• _WORK REQUIRED_:
The answer must be an exact copy of the lines from the one containing "Where should I click to: Click the Save" through the last line of the records, with no pictures.

• _ENTRIES SHOWN_:
══════
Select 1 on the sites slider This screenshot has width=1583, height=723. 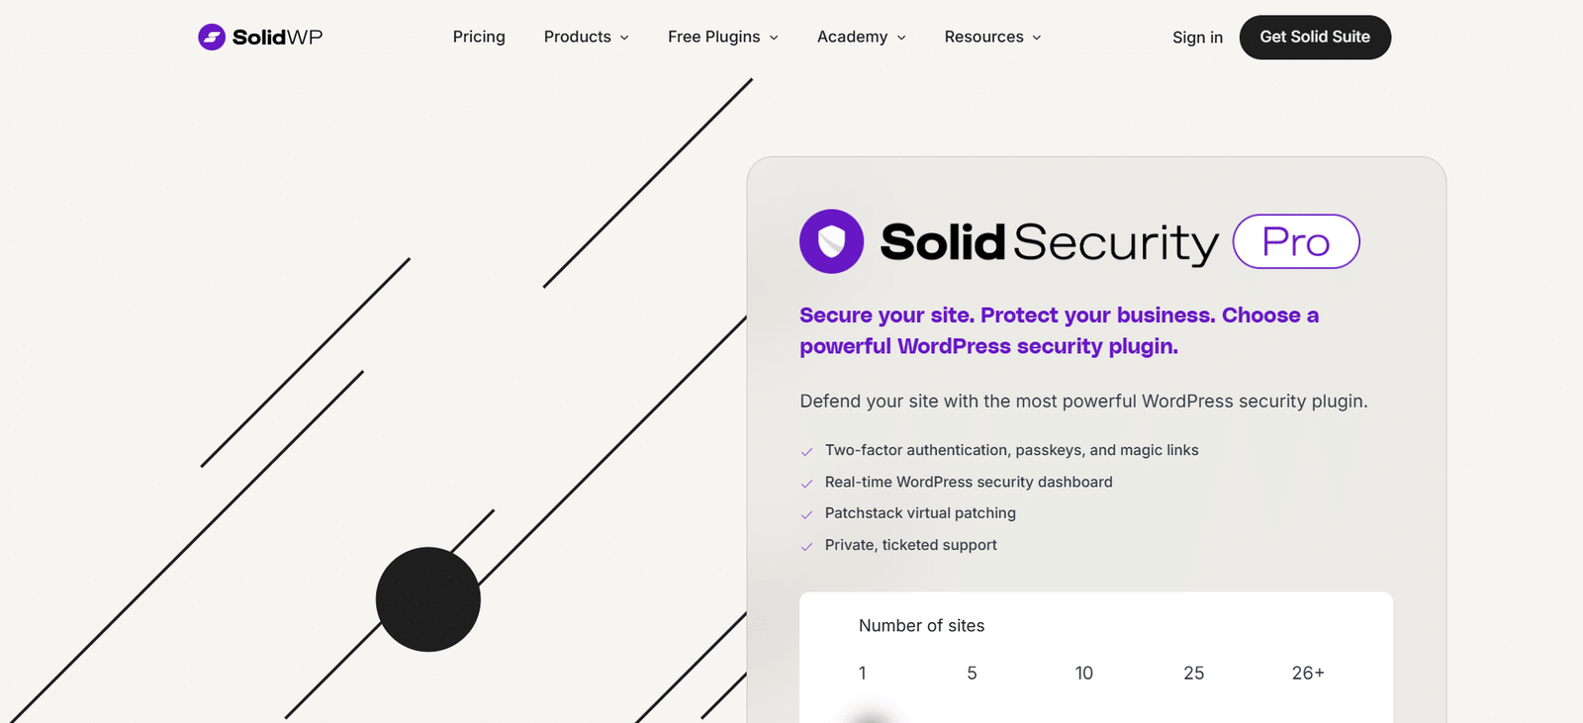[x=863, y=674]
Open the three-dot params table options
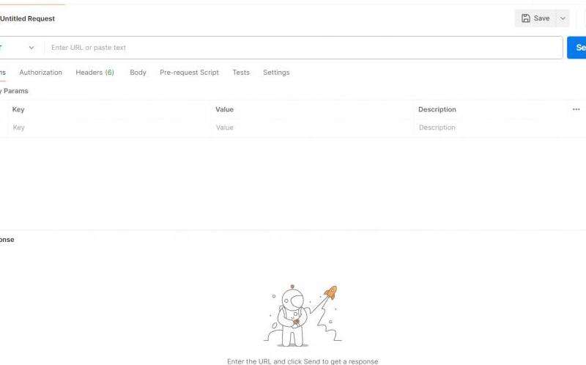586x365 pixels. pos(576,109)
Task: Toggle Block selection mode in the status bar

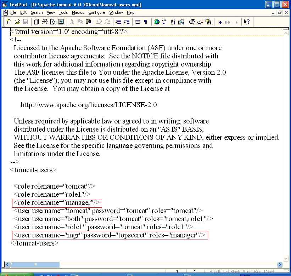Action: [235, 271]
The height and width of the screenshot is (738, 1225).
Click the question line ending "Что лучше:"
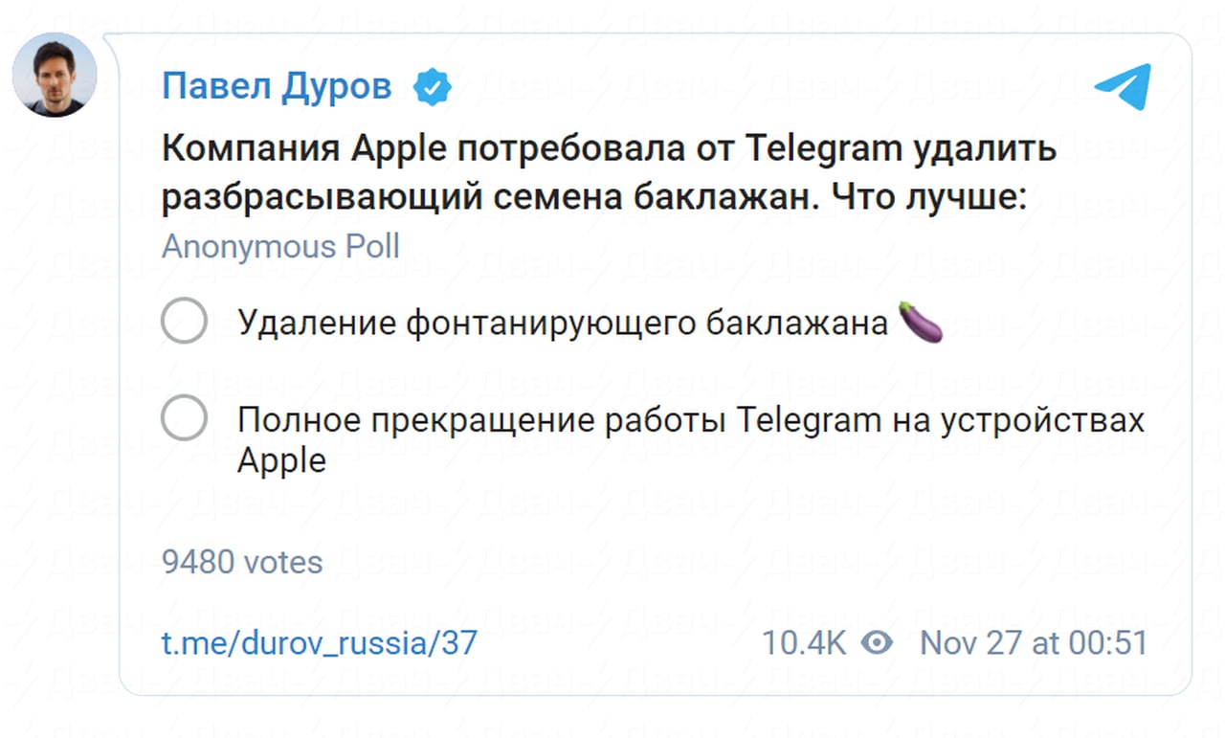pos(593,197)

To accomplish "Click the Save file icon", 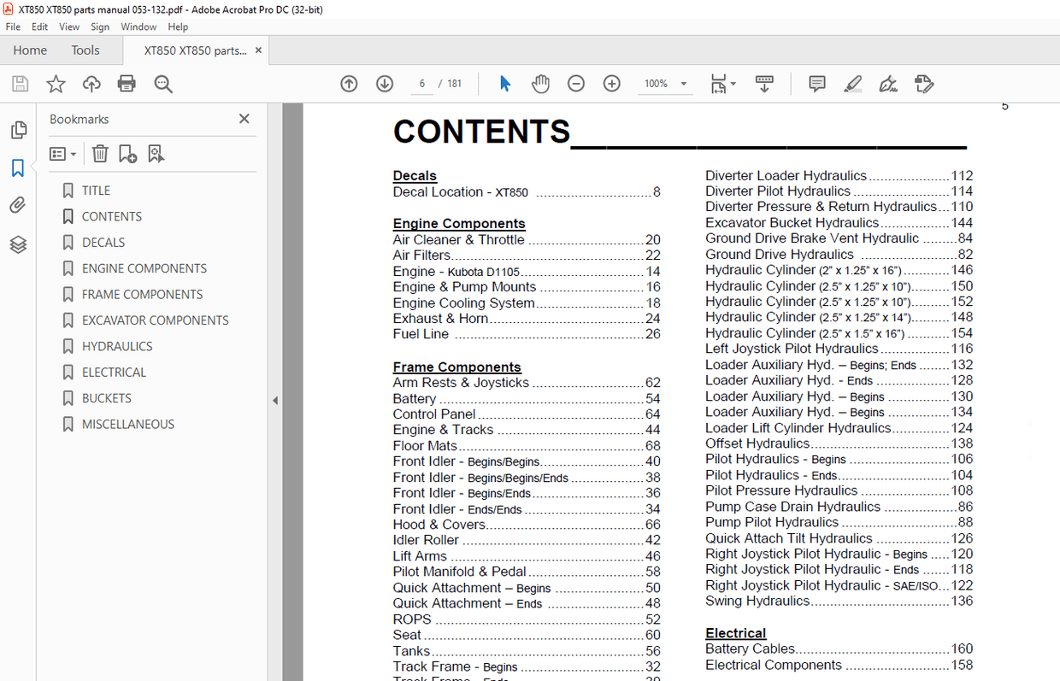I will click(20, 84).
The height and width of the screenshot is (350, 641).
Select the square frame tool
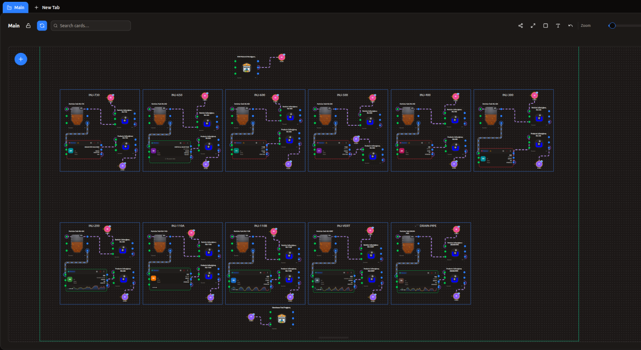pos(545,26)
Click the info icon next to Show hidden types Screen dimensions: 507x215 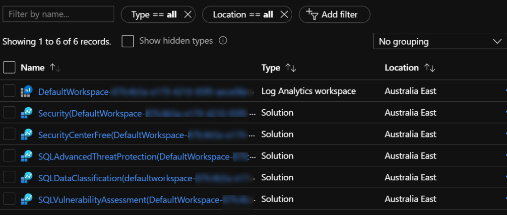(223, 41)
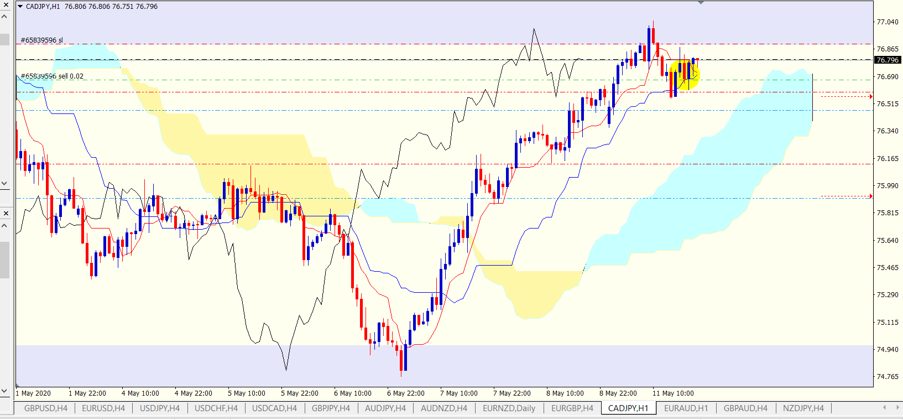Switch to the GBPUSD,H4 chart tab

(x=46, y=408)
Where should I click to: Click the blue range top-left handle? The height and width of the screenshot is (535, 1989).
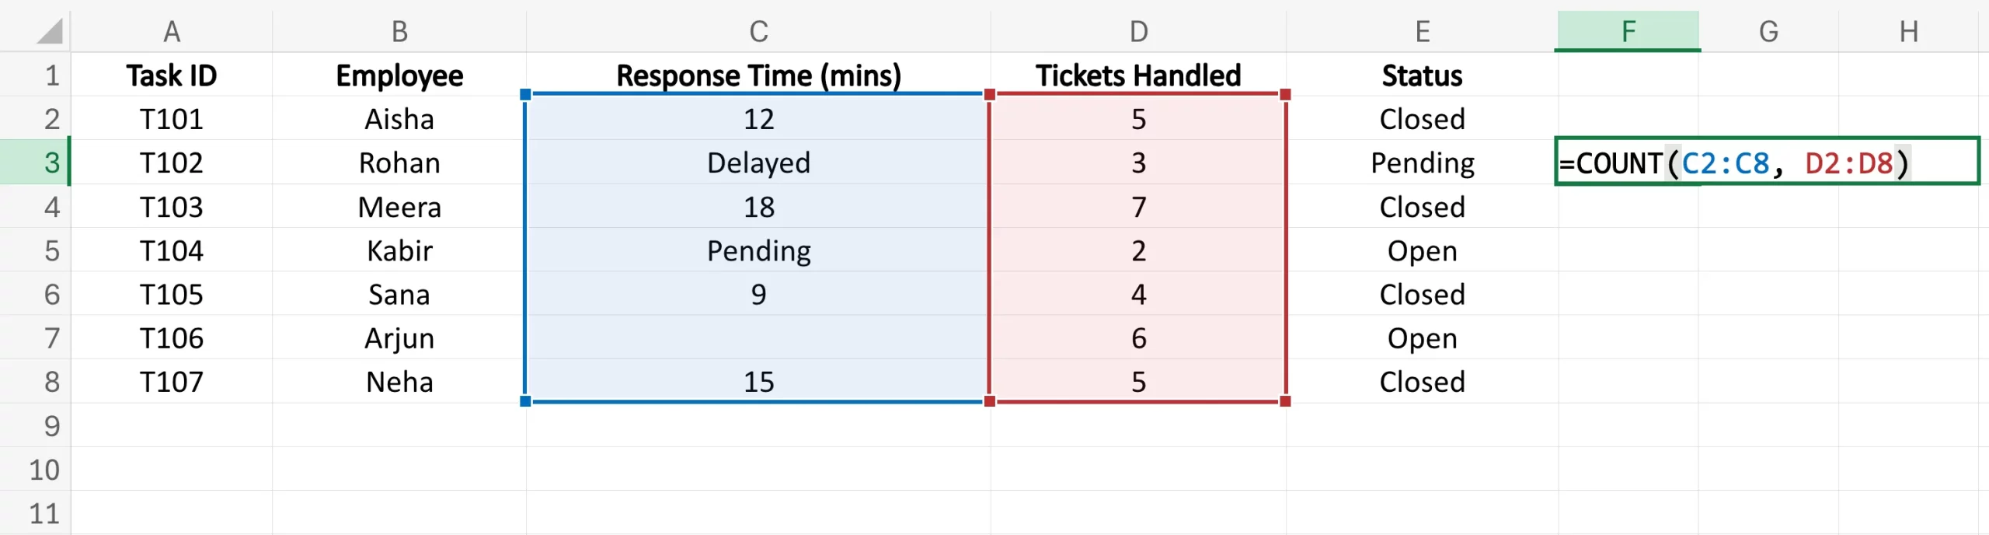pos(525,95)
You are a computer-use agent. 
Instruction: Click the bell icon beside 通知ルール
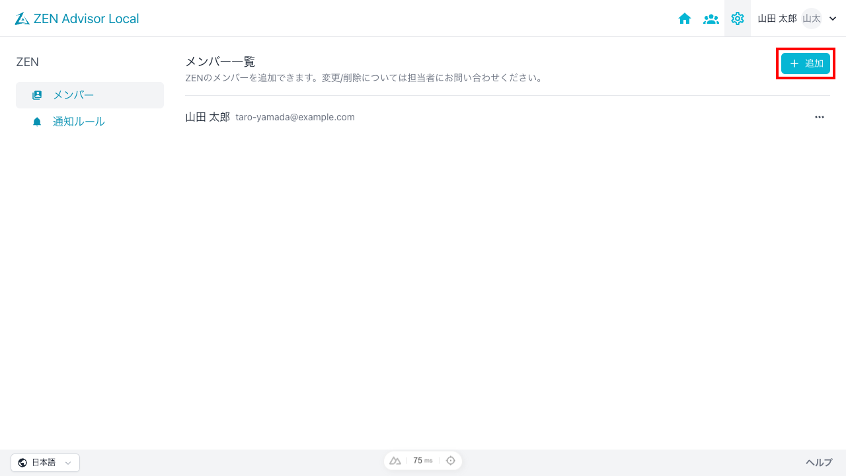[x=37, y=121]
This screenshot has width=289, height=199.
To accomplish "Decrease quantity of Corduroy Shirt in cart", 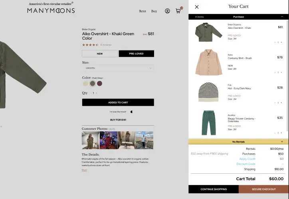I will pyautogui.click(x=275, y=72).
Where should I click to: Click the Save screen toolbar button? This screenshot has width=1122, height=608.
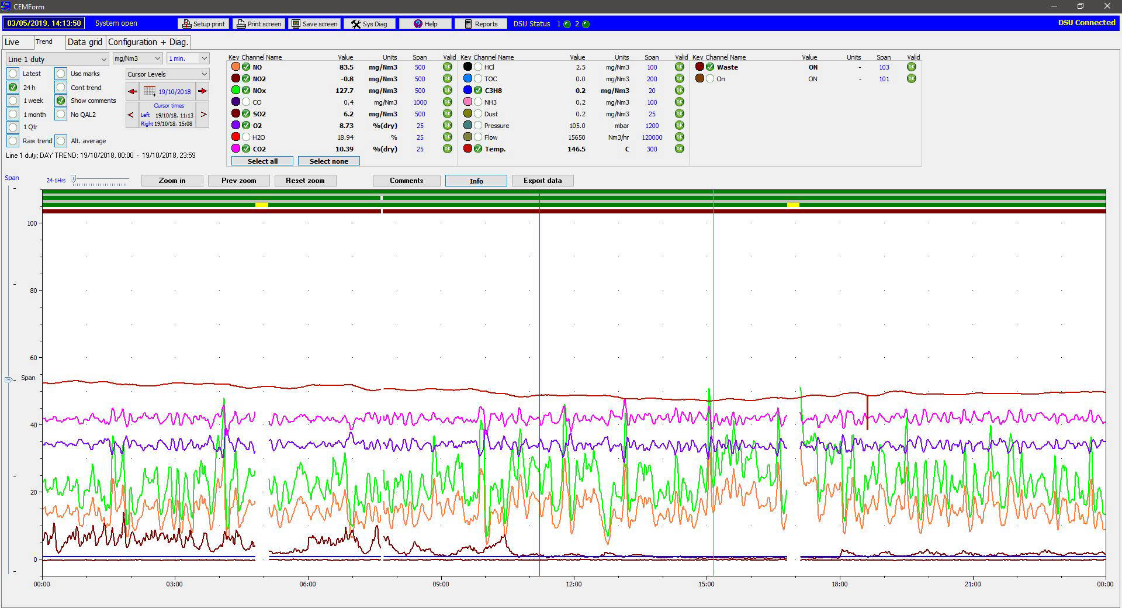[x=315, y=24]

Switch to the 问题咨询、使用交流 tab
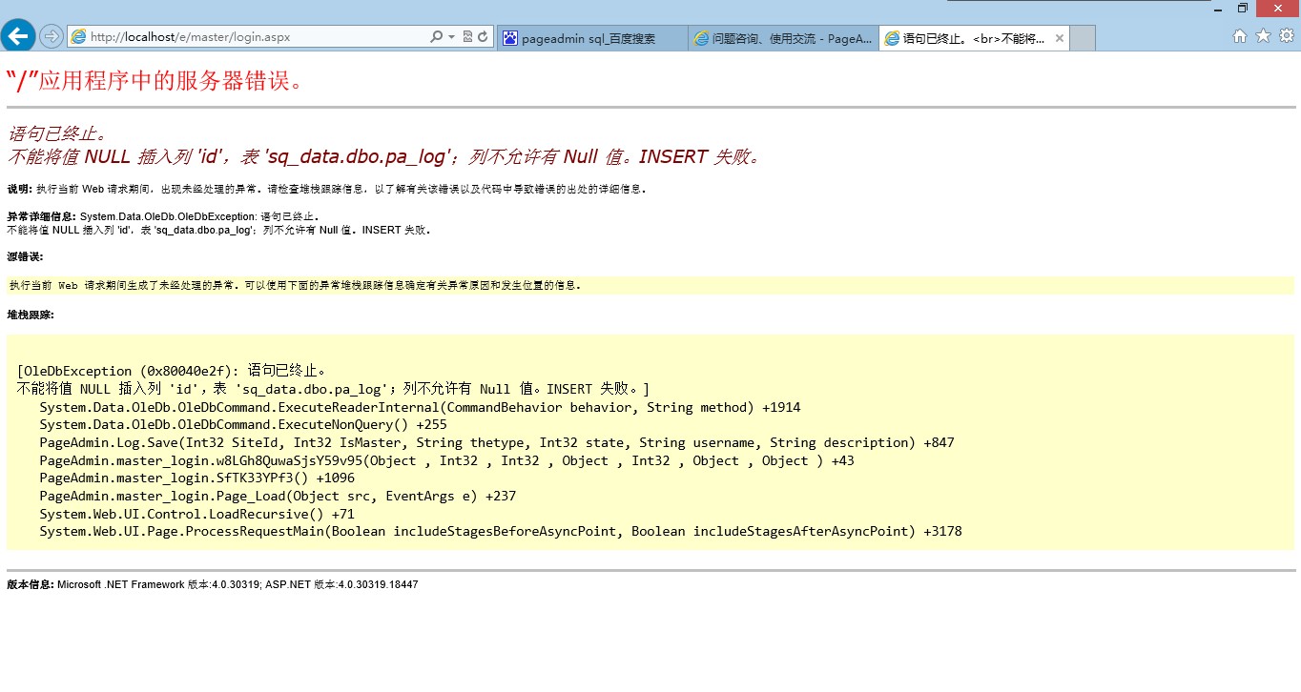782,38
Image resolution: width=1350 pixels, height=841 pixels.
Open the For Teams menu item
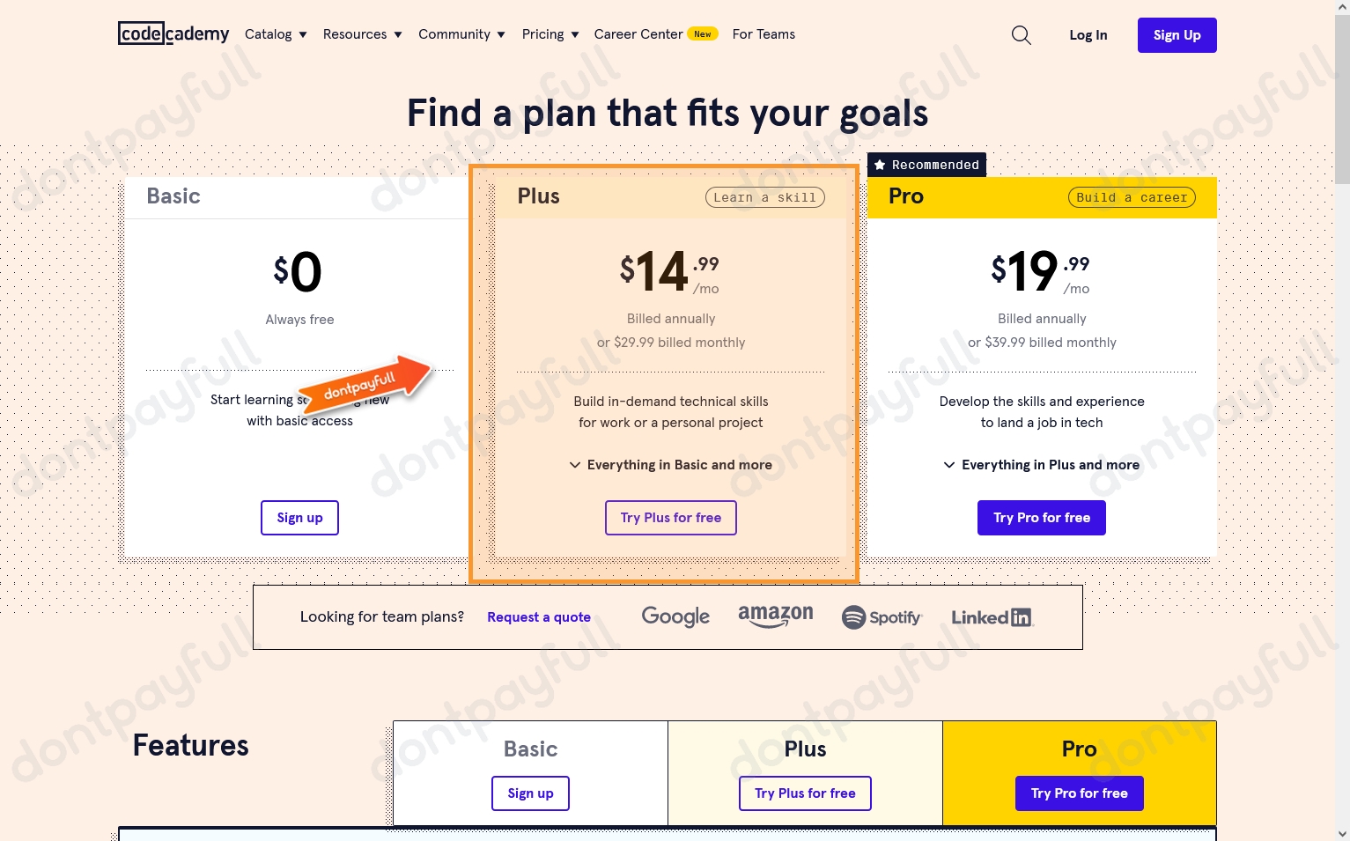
══════
• _SOLUTION TO THIS PROBLEM_:
Where should I click to: Click the Save screen toolbar button? This screenshot has width=1122, height=608.
[x=315, y=24]

Switch to the 问题咨询、使用交流 tab
782,38
Image resolution: width=1350 pixels, height=841 pixels.
Open the For Teams menu item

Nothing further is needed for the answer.